2. A simple Chocolate Ganache. I recommend semi-sweet since the caramel & coconut will be so sweet. This is used as a thin smear on top and then drizzled over the top for effect.
1 cup of heavy cream heated till it just starts to bubble and then poured over 8 oz. of bitter sweet chocolate chips. Still till smooth and then mix in 1 tsp. of vanilla. Let this cool and thicken before spreading over the top of the cupcake. Heat a small bit in the microwave (10 sec. bursts) and stir. Put the rest in a ziplock bag and cut off the very tip for drizzling.
3. Homemade Caramel Sauce. A tsp. or two is used to fill the cupcake as well as drizzle on top with the chocolate. Let it cool so it is still plyable, but will not just soak into your cupcake.
4. Coconut topping. I used the recipe, again from chockylit, but added another cup of plain coconut to it because it was too thin for me.
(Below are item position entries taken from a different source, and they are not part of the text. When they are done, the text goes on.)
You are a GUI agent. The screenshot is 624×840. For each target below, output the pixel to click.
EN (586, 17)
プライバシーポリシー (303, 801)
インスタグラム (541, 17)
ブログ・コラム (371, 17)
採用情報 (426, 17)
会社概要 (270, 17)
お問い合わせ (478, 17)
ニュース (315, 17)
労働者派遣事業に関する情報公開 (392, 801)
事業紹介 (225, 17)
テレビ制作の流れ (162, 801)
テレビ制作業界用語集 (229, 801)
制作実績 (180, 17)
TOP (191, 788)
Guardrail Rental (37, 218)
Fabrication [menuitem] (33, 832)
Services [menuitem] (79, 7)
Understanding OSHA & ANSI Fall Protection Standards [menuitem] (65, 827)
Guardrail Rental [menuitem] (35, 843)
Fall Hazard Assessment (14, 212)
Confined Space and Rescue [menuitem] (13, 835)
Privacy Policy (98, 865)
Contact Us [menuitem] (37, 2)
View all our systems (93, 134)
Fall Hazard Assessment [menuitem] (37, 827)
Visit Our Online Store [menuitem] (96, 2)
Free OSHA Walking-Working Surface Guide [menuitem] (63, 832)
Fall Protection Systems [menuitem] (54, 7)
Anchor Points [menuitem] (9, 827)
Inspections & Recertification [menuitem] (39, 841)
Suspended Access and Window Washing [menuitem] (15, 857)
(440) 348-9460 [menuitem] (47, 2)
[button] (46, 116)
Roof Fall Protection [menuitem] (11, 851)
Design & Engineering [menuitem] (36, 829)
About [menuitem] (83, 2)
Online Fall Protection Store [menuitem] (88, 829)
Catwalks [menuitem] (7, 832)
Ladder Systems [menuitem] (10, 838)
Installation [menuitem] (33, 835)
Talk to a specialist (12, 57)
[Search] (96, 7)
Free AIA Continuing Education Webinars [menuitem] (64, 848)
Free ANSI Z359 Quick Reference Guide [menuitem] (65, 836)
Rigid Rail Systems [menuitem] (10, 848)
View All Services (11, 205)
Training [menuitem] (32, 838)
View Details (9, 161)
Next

I would suggest keeping a full cup of toasted coconut for assembly to sprinkle on top.
10 oz. evaporated milk
1 1/3 c. sugar
1/2 cup (1 stick) butter
3 c. sweetened shredded coconut (toasted) and 1 c. plain coconut
Toast the coconut at 350 degrees in the oven. In a small saucepan add the eggs and whisk them up. Add the evaporated milk, sugar and butter to warm up over medium heat. Keep stirring till it starts to bubble. Put it through a sieve to sift out any lumps.
Add 2 cups of the the toasted coconut and the untoasted also. Let it cool.
Take a handful of coconut topping in your hand. Roll it like a snake between your palms. Form it into a ring to put on top of each cupcake. Sprinkle a little of your reserved coconut on top of each ring. Then with your warmed up ganache and caramel in Ziplock baggies or with size 1-3 tips, pipe stripes over your "cookies".
These babies are calorie laden, so they are great to share with friends.